MEDIUM: streams: Add the ability to retry a request on L7 failure.
When running in HTX mode, if we sent the request, but failed to get the
answer, either because the server just closed its socket, we hit a server
timeout, or we get a 404, 408, 425, 500, 501, 502, 503 or 504 error,
attempt to retry the request, exactly as if we just failed to connect to
the server.
To do so, add a new backend keyword, "retry-on".
It accepts a list of keywords, which can be "none" (never retry),
"conn-failure" (we failed to connect, or to do the SSL handshake),
"empty-response" (the server closed the connection without answering),
"response-timeout" (we timed out while waiting for the server response),
or "404", "408", "425", "500", "501", "502", "503" and "504".
The default is "conn-failure".
diff --git a/doc/configuration.txt b/doc/configuration.txt
index 4088291..f6269d7 100644
--- a/doc/configuration.txt
+++ b/doc/configuration.txt
@@ -2352,6 +2352,7 @@
-- keyword -------------------------- defaults - frontend - listen -- backend -
reqtarpit - X X X
retries X - X X
+retry-on X - X X
rspadd - X X X
rspdel - X X X
rspdeny - X X X
@@ -8004,6 +8005,70 @@
See also : "option redispatch"
+retry-on [list of keywords]
+ Specify when to attempt to automatically retry a failed request
+ May be used in sections: defaults | frontend | listen | backend
+ yes | no | yes | yes
+ Arguments :
+ <keywords> is a list of keywords or HTTP status codes, each representing a
+ type of failure event on which an attempt to retry the request
+ is desired. Please read the notes at the bottom before changing
+ this setting. The following keywords are supported :
+
+ none never retry
+
+ conn-failure retry when the connection or the SSL handshake failed
+ and the request could not be sent. This is the default.
+
+ empty-response retry when the server connection was closed after part
+ of the request was sent, and nothing was received from
+ the server. This type of failure may be caused by the
+ request timeout on the server side, poor network
+ condition, or a server crash or restart while
+ processing the request.
+
+ response-timeout the server timeout stroke while waiting for the server
+ to respond to the request. This may be caused by poor
+ network condition, the reuse of an idle connection
+ which has expired on the path, or by the request being
+ extremely expensive to process. It generally is a bad
+ idea to retry on such events on servers dealing with
+ heavy database processing (full scans, etc) as it may
+ amplify denial of service attacks.
+
+ <status> any HTTP status code among "404" (Not Found), "408"
+ (Request Timeout), "425" (Too Early), "500" (Server
+ Error), "501" (Not Implemented), "502" (Bad Gateway),
+ "503" (Service Unavailable), "504" (Gateway Timeout).
+
+ Using this directive replaces any previous settings with the new ones; it is
+ not cumulative.
+
+ Please note that using anything other than "none" and "conn-failure" requires
+ to allocate a buffer and copy the whole request into it, so it has memory and
+ performance impacts.

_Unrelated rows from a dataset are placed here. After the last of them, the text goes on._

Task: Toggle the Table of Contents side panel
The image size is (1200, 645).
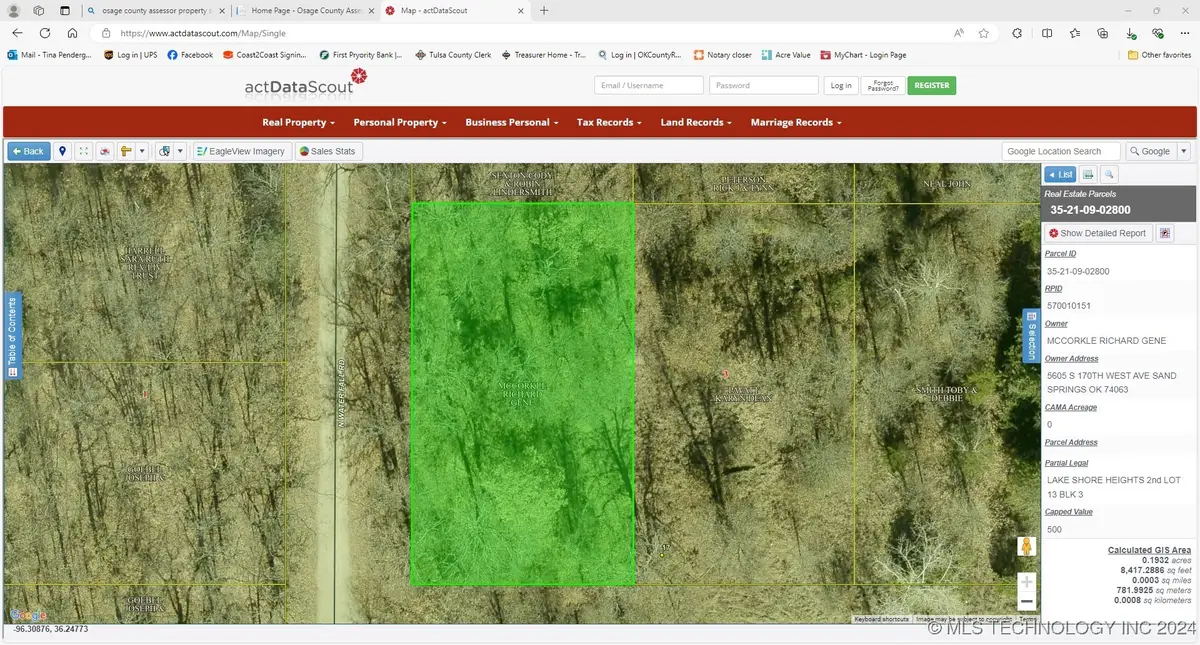Action: click(x=12, y=335)
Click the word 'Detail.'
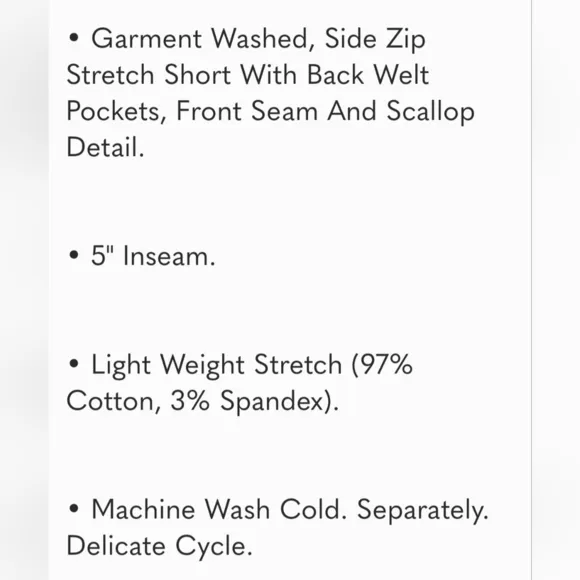The height and width of the screenshot is (580, 580). tap(105, 147)
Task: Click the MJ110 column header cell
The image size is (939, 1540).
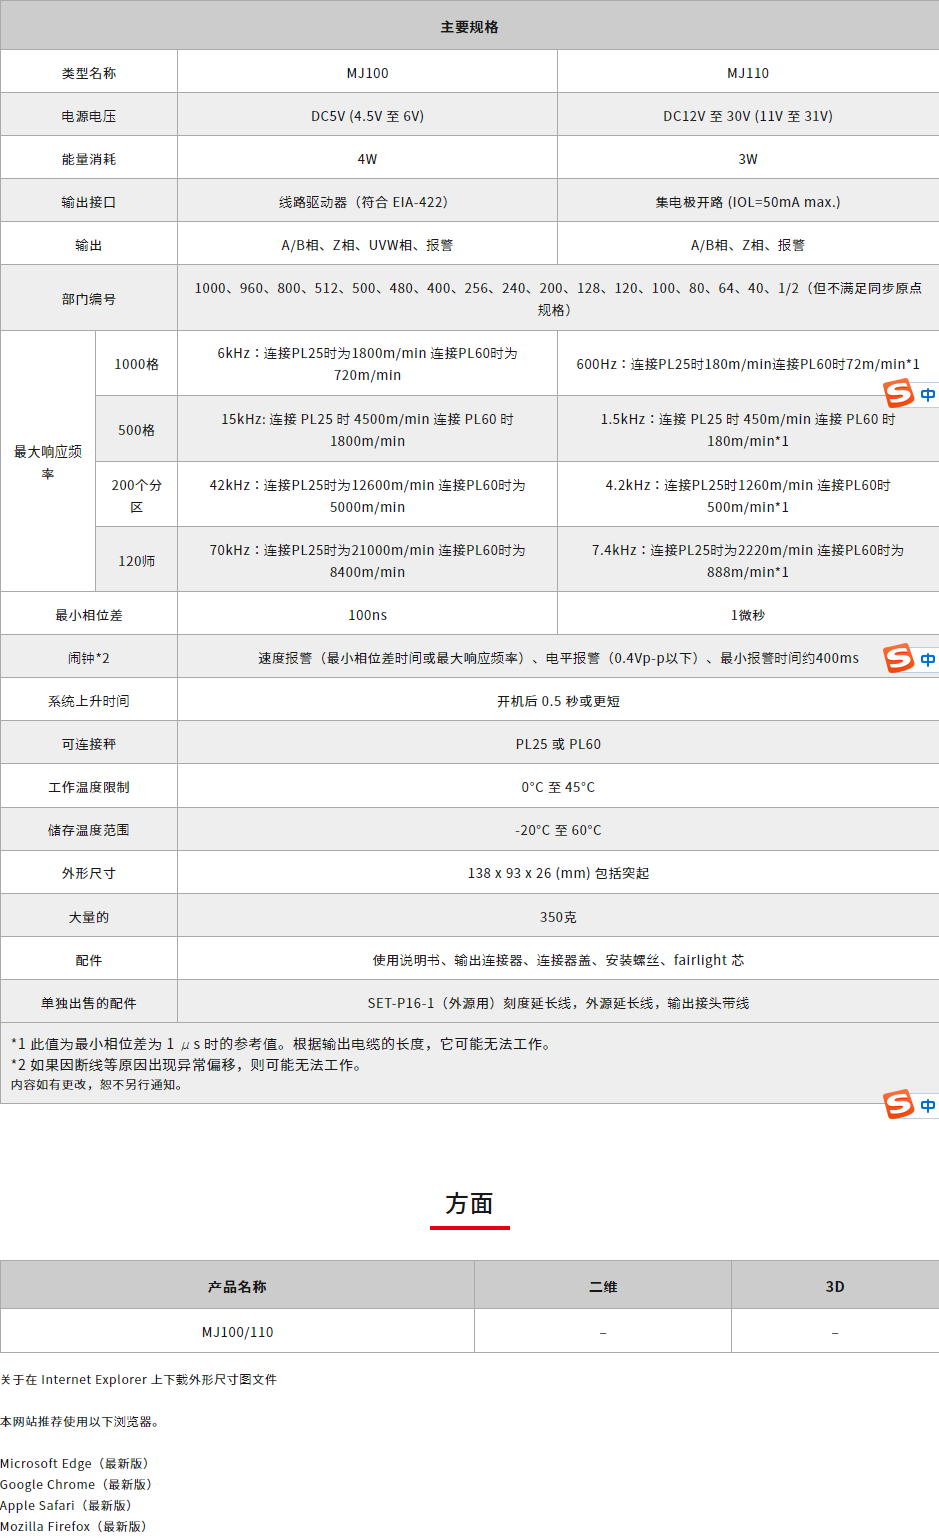Action: coord(747,73)
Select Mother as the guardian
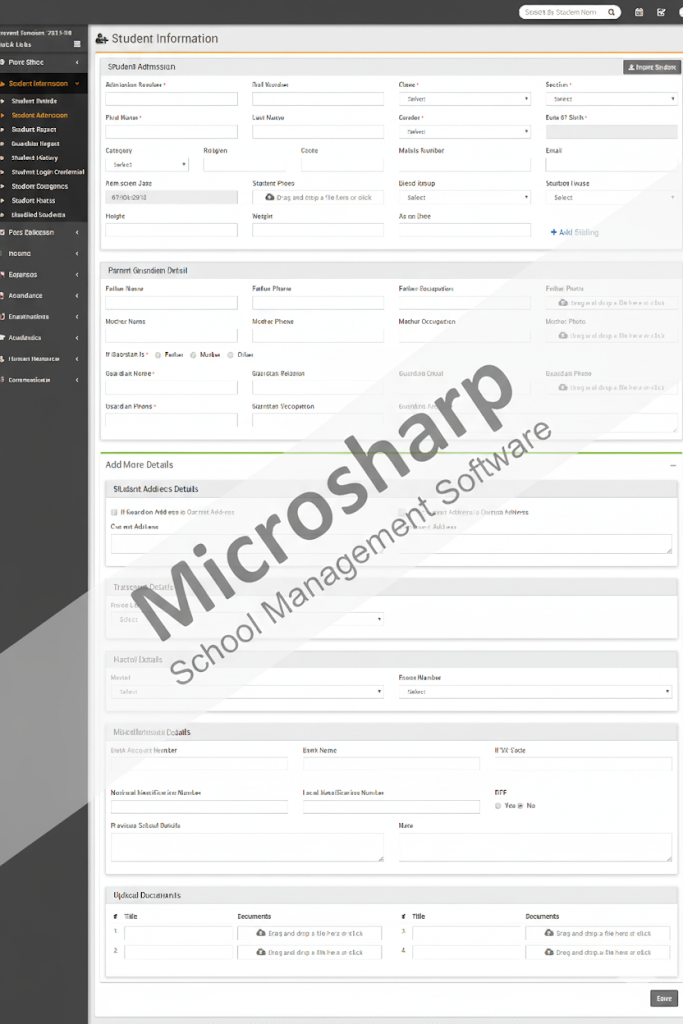The height and width of the screenshot is (1024, 683). tap(194, 355)
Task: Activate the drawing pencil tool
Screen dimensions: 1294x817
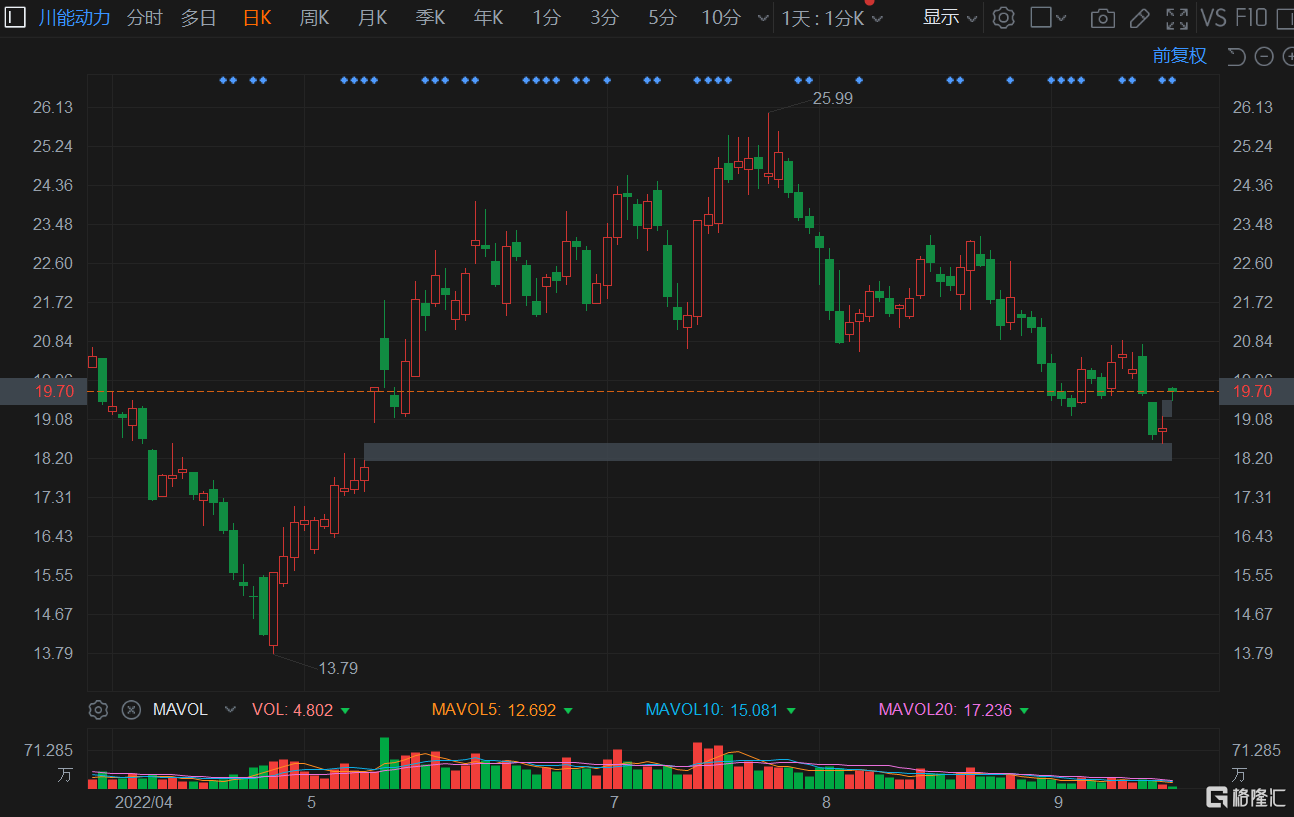Action: click(x=1139, y=18)
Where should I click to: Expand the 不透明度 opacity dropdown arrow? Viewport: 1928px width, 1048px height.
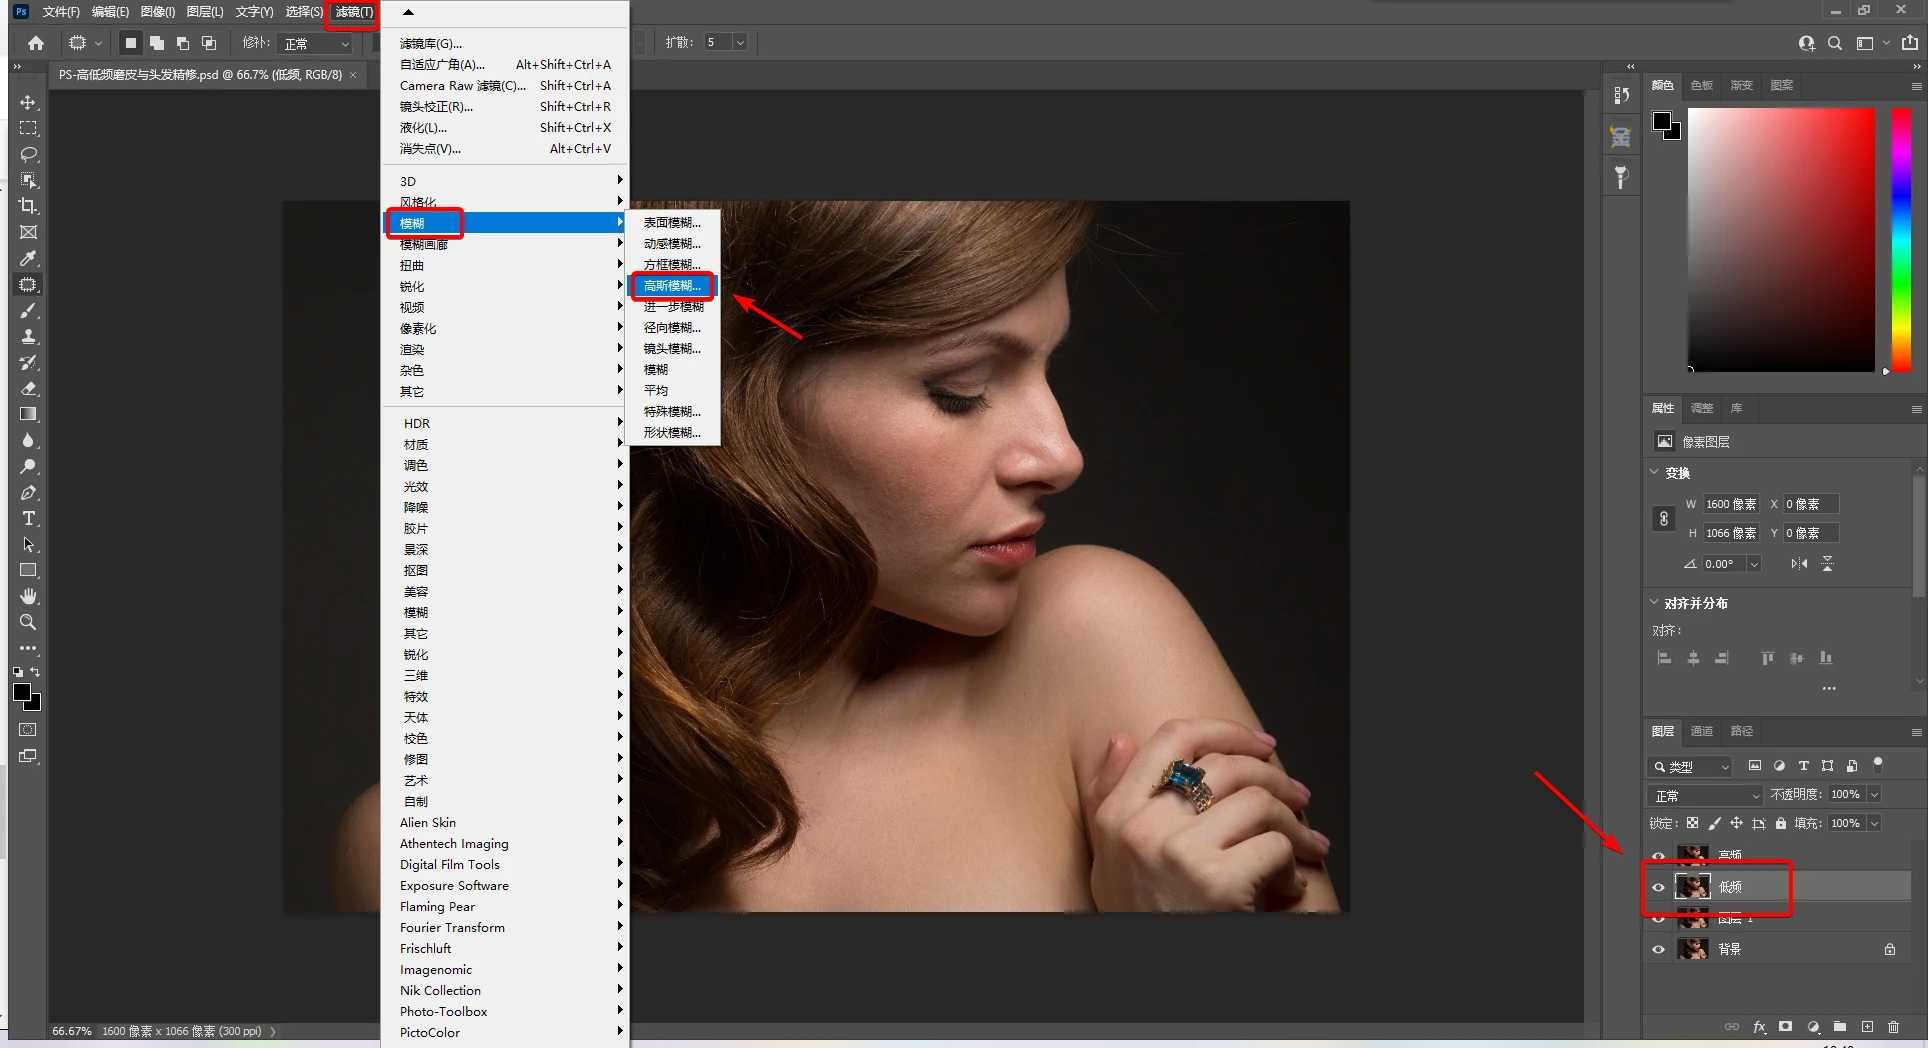(1874, 794)
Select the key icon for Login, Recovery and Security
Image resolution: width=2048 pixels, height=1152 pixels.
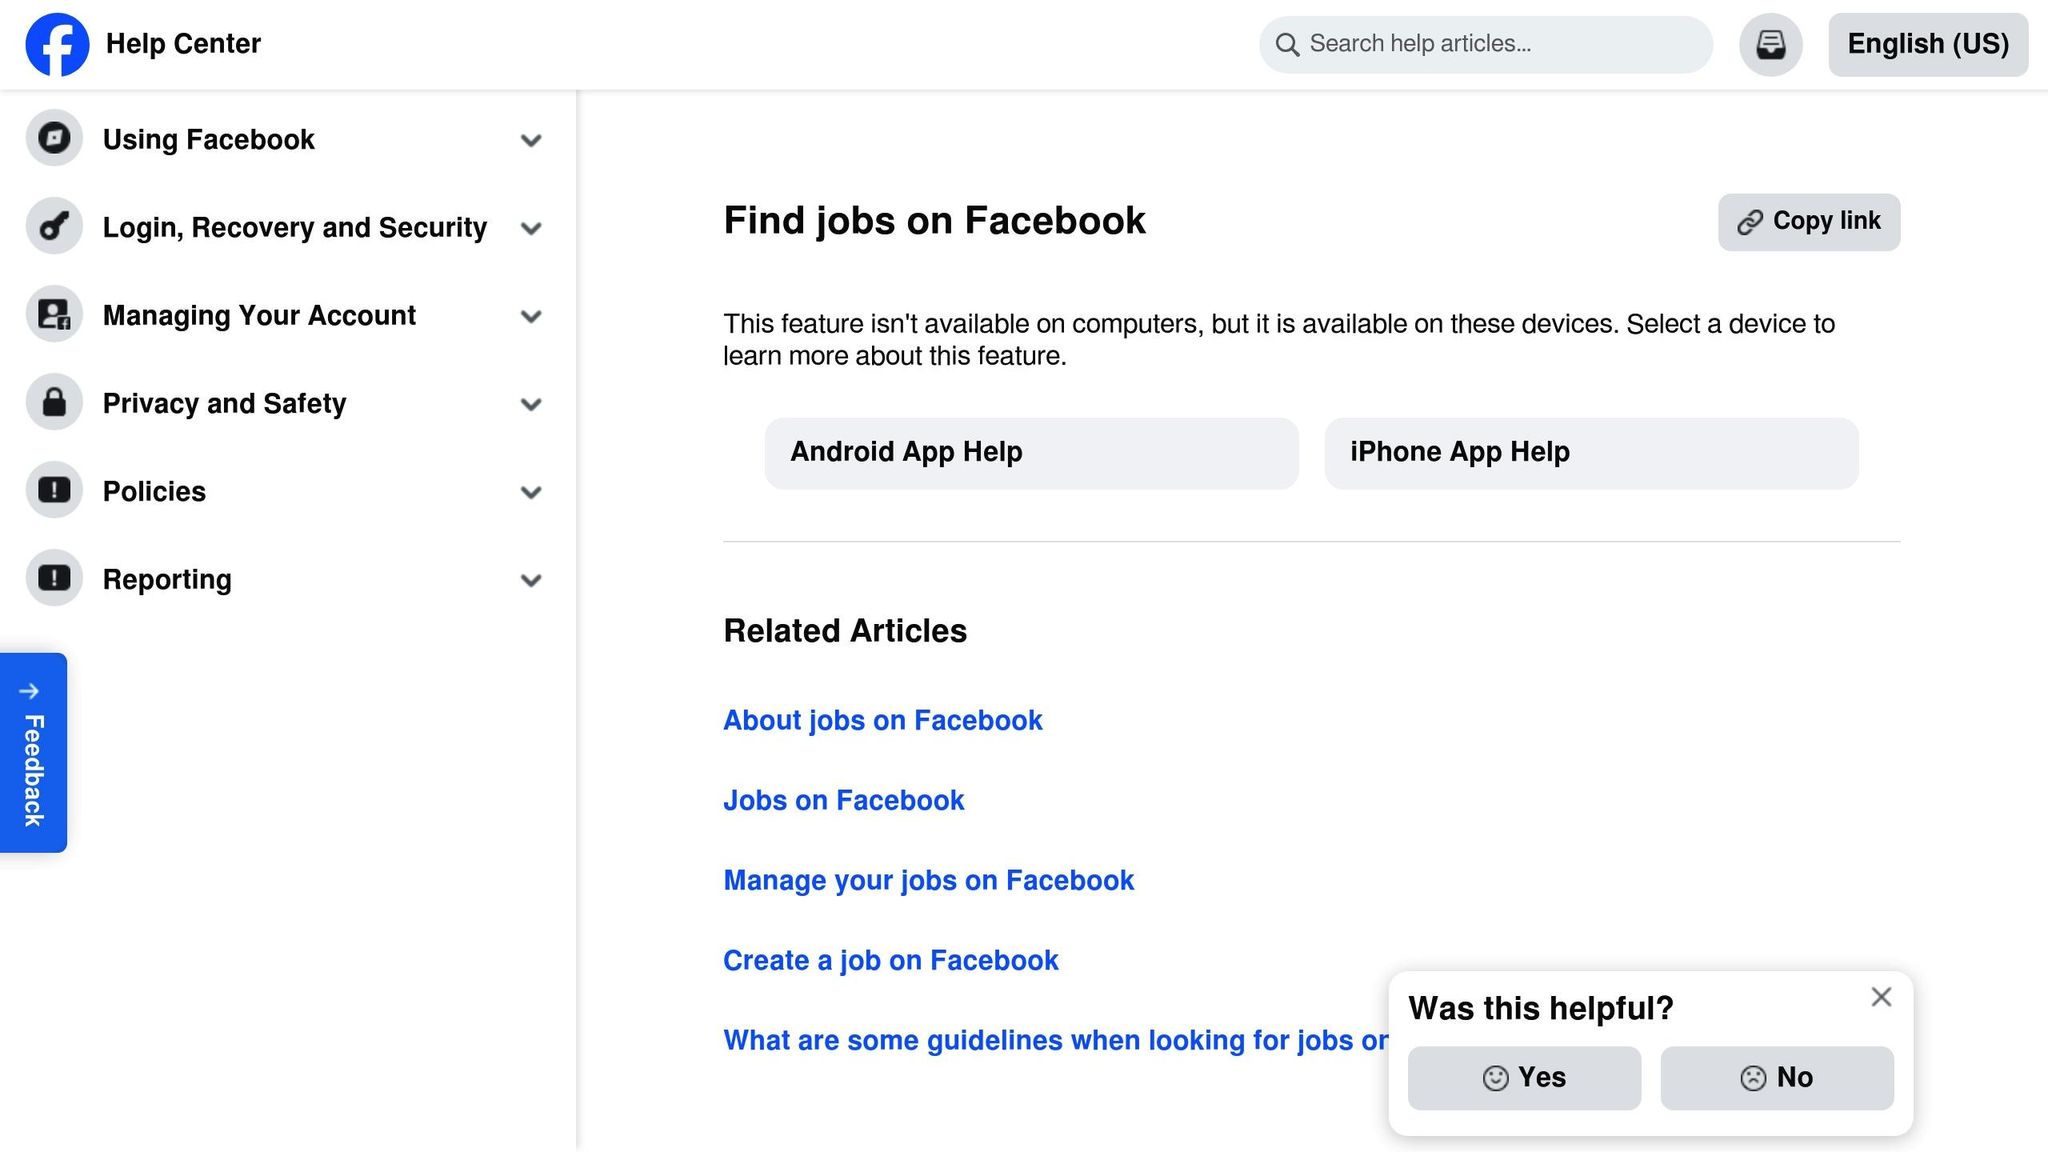tap(53, 227)

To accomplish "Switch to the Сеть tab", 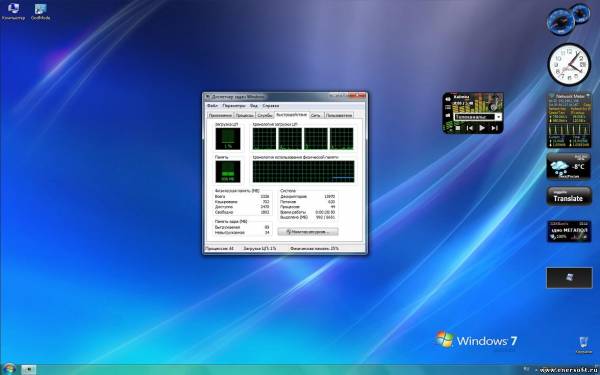I will pyautogui.click(x=316, y=115).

Requests not fitting in a single buffer will never be
+ retried (see the global tune.bufsize setting).
+
+ You have to make sure the application has a replay protection mechanism built
+ in such as a unique transaction IDs passed in requests, or that replaying the
+ same request has no consequence, or it is very dangerous to use any retry-on
+ value beside "conn-failure" and "none". Static file servers and caches are
+ generally considered safe against any type of retry. Using a status code can
+ be useful to quickly leave a server showing an abnormal behavior (out of
+ memory, file system issues, etc), but in this case it may be a good idea to
+ immediately redispatch the connection to another server (please see "option
+ redispatch" for this). Last, it is important to understand that most causes
+ of failures are the requests themselves and that retrying a request causing a
+ server to misbehave will often make the situation even worse for this server,
+ or for the whole service in case of redispatch.
+
+ Unless you know exactly how the application deals with replayed requests, you
+ should not use this directive.
+
+ The default is "conn-failure".
+
+ See also: "retries", "option redispatch", "tune.bufsize"
+
rspadd <string> [{if | unless} <cond>]
Add a header at the end of the HTTP response
May be used in sections : defaults | frontend | listen | backend
diff --git a/doc/internals/filters.txt b/doc/internals/filters.txt
index 09090e5..2cb0eed 100644
--- a/doc/internals/filters.txt
+++ b/doc/internals/filters.txt
@@ -1170,9 +1170,12 @@
Then, to finish, there are 2 informational callbacks:
* 'flt_ops.http_reset': This callback is called when a HTTP message is
- reset. This only happens when a '100-continue' response is received. It
+ reset. This happens either when a '100-continue' response is received, or
+ if we're retrying to send the request to the server after it failed. It
could be useful to reset the filter context before receiving the true
response.
+ You can know why the callback is called by checking s->txn->status. If it's
+ 10X, we're called because of a '100-continue', if not, it's a L7 retry.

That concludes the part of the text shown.